> **Goal**: Please turn the lines below, starting with the line that contains "Check the box for the Name 3 row" and going on through the line that contains "pos(20,432)", into a JSON list of strings with one string per line. Leave out blank lines and pictures.

> **Exercise data**:
****************

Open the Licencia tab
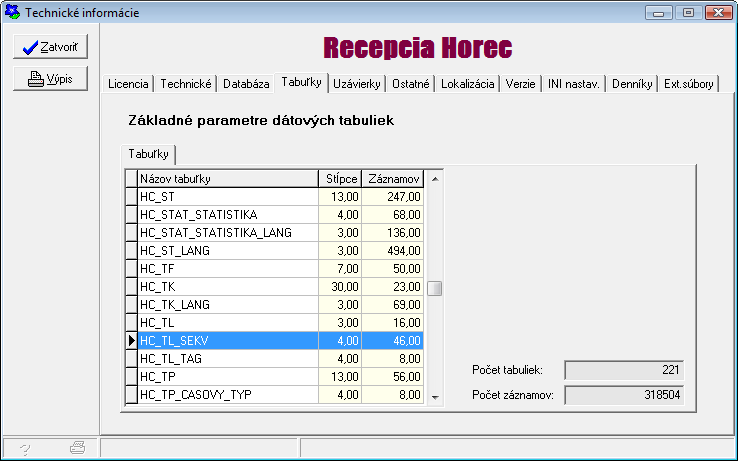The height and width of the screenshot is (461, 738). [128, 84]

****************

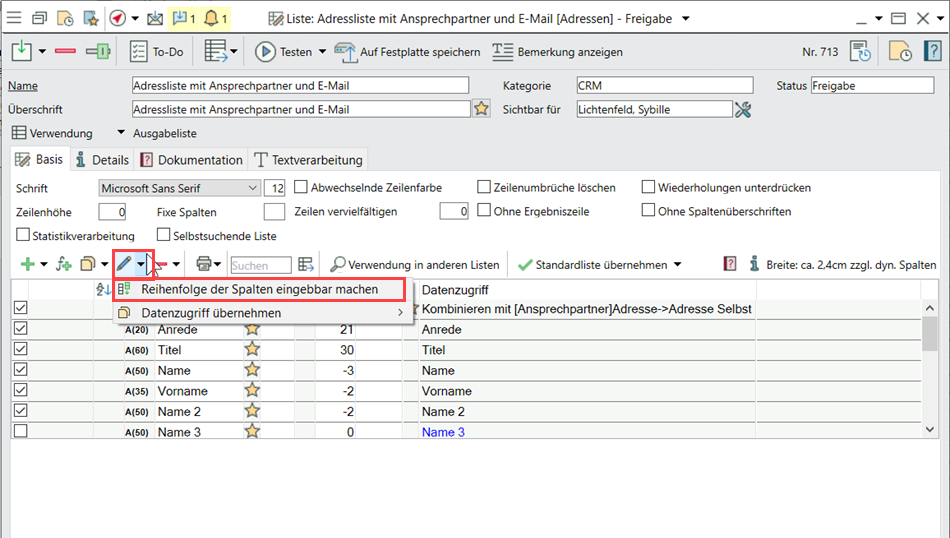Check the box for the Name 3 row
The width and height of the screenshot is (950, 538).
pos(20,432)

****************

> **Task solution**:
[
  "Check the box for the Name 3 row",
  "The width and height of the screenshot is (950, 538).",
  "pos(20,432)"
]